** Selected text **
Sarah Palin elicits mixed reaction from hockey moms
now, nearly every American knows the punchline to Alaska Gov. Sarah Palin’s quip in her Republican National Convention Speech about the difference between a pit bull and a hockey mom. The joke mushroomed into confusing metaphor when Democratic presidential nominee Barack Obama responded with a one-liner of his own about pigs, lipstick and Sen. John McCain’s policies, and then a point of contention between the opposing political camps.
It has been three weeks since Palin burst onto the national political scene at the Republican National Convention with a speech that would make Ronald Reagan envious, and it has remained one of the major talking points of the campaign ever since.
The candidates have talked at length about education and economy reform, but the question of lipstick and hockey moms has become, in a word, solipsistic. At the heart of the debate is not just Palin, but the hockey mom herself.
The Park Record attended Park City High School’s game Wednesday at the Park City Ice Rink against rival Sky View. The Miners lost the game 10-1 but their moms were still cheering them on and talking about the economy, injury, change and, yes, lipstick.
Maddy Selby of Park City started a business with her husband. She has three kids, two boys and a girl. Her son Wesley is a forward on the team and started playing when he was 10 years old. In that time, he has played hundreds of games. His mom has been in the stands for all but one.
SCENE: What makes being a mom in hockey different from other sports?
SELBY: There’s not a whole lot of ice out there, which means your ice time is limited, which means you may have to travel to get to your ice and the equipment is expensive and it’s quite a commitment on the part of the kids to make it to practice because of the cost and the ice time.
SCENE: Do you identify yourself as a hockey mom?
SELBY: Oh absolutely. If you’re a hockey mom you just know. It’s probably one of the longest seasons of most leagues. It’s usually a six-month season. So you get to know the other parents and your players. I’ve been so fortunate because we have a really dedicated group of parents. They come to all the games and they’re faithful to their kids.
SCENE: What was your first reaction when you heard of Sarah Palin?
SELBY: I think you can relate to her and you can understand the commitment as a parent and her dedication to her kids. I had not heard of her prior to her being elected and I like her. I like what she has to say and what she hopefully will offer if she gets to the White House and the job she’ll do.
SCENE: How does the experience of managing a kid in hockey help you develop leadership skills?

** Data **

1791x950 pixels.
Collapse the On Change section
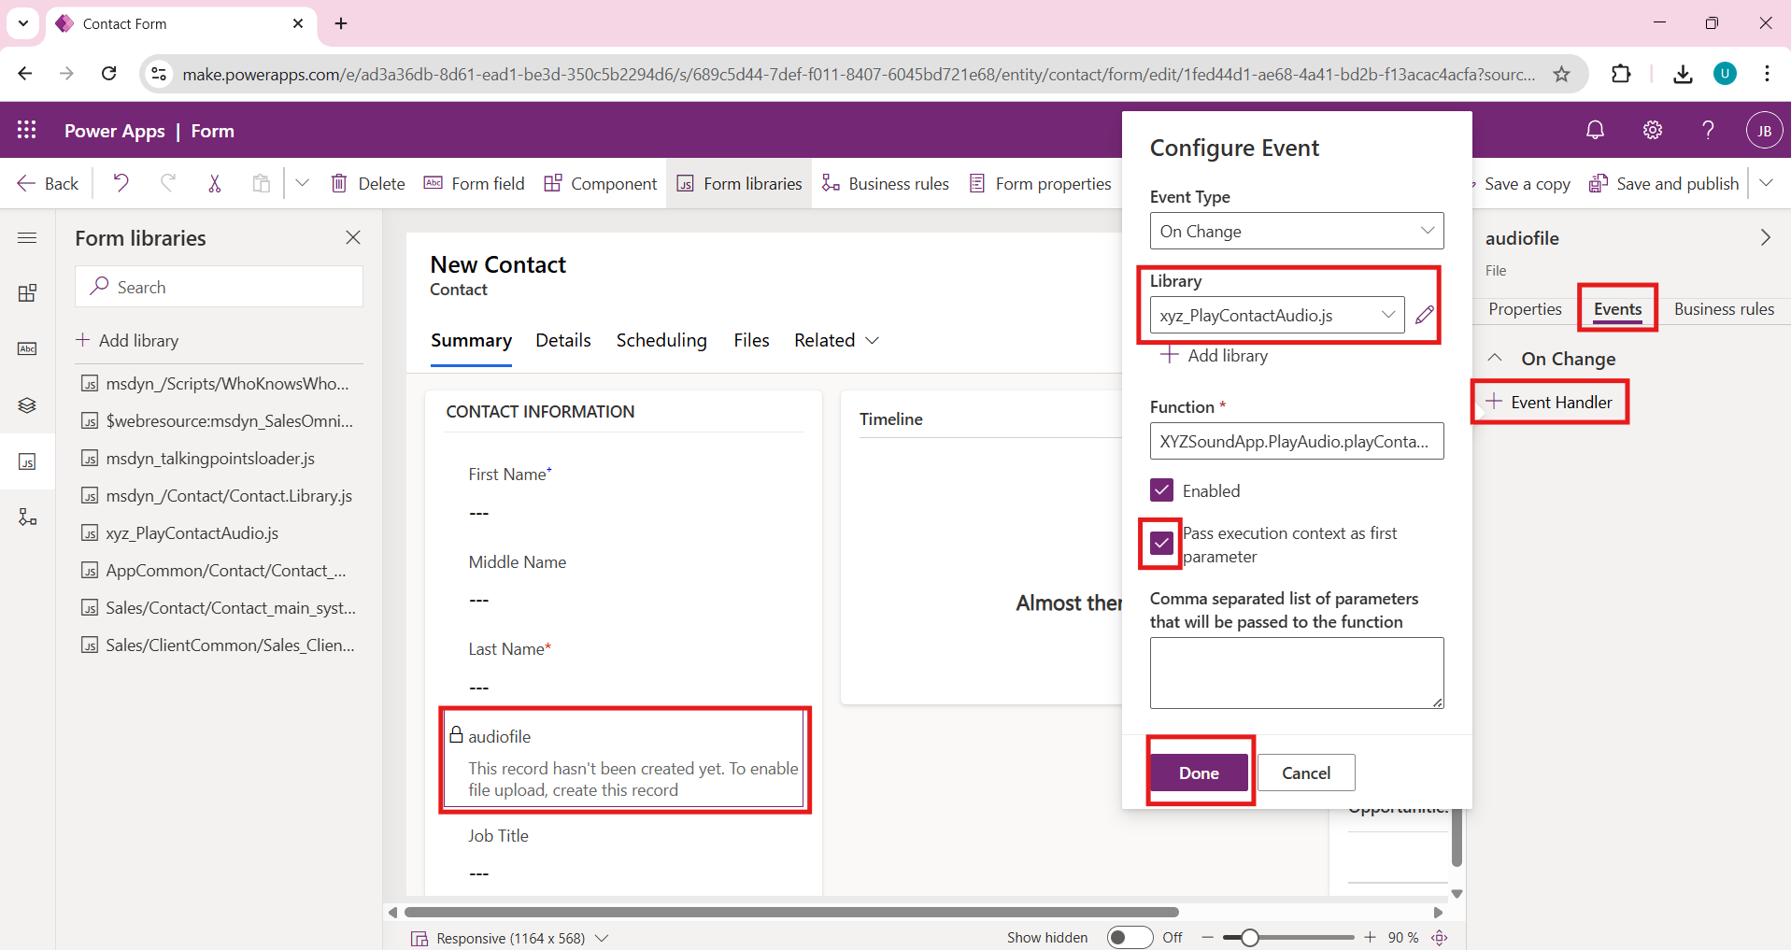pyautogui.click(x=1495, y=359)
--
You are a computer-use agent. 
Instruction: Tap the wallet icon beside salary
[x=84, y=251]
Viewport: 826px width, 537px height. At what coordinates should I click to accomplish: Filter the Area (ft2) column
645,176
* * *
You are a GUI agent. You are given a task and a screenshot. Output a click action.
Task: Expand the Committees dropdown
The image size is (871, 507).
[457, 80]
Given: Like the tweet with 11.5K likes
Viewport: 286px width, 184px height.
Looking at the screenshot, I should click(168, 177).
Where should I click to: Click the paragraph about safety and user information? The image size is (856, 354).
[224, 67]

** Problems to work on **
a) Summarize the hockey mom article in two sentences.
b) Carry the hockey mom article forward from its last line.
The items are separate material and unrelated to the hockey mom article.

** Answers to the exercise **
a) Sarah Palin's Republican National Convention speech, with its quip about hockey moms, has remained a major talking point of the campaign, and Barack Obama's reply about pigs and lipstick turned the joke into a point of contention between the camps. At a Park City High School game, The Park Record talked with moms including Maddy Selby, who described hockey's limited ice time, travel and expense, called herself a hockey mom, and said she could relate to Palin and liked her.

b)
SELBY: I think any mom would identify as a leader. There’s no doubt that moms kind of [shape] the home. I keep the schedules of everybody, my husband’s and my kids, and we own a business so I can relate to trying to run a business and trying to get kids to their appointments on time and making sure everything is running well.
SCENE: Do you have any desire to be the vice president of the United States?
SELBY: I personally wouldn’t want it but I don’t think being a mom would hinder her at all. There are many executives out there, women, who run their own companies. My husband and I started our company 17 years ago and I’ve raised our kids with the company and our kids don’t suffer at all. Everyone gets nannies or day care or parents and the kids don’t suffer at all. I think she could do a great job.
SCENE: Do you like her because of what she’s accomplished as a governor or because you feel personally connected to her?
SELBY: I don’t think her personal life has anything to do with running the country. I think anyone if given the opportunity can do many things. And just because she’s a woman doesn’t mean she can’t do it.
SCENE: Would you vote for her or support her or vote for her because she was a woman?
SELBY: No, I would not. I would not vote for her or support her because she was a woman or a hockey mom. I’d support her for her abilities. I think it’s her track record and her accomplishments. Forget what anybody says and just look at her track record and I think that’s how people need to vote. Vote on her accomplishments.
SCENE: Were you a Hillary Clinton supporter?
SELBY: No. Not a bit.
What makes Sarah Palin more appealing to you than Hillary Clinton?
SELBY: I think for me, I’ve never liked someone coming out and just bashing anybody, whether it’s a woman or man or anything and coming to the table with nothing. You know, I think she yells and screams a lot but I don’t really believe she meant it. And I don’t think in public she can play the sexist card. You know, once in a while she would start crying and saying, ‘They were so mean to me,’ and another time she would use it in her favor. And you know what, just get out there. If you’re going to play politics, play politics. Don’t play the woman or man game. Just get out there and do your thing.
SCENE: Would you vote for McCain because of Palin or would you just look at the top of the ticket?
SELBY: I think both. The VP has a lot to offer and they’re going to be doing a lot.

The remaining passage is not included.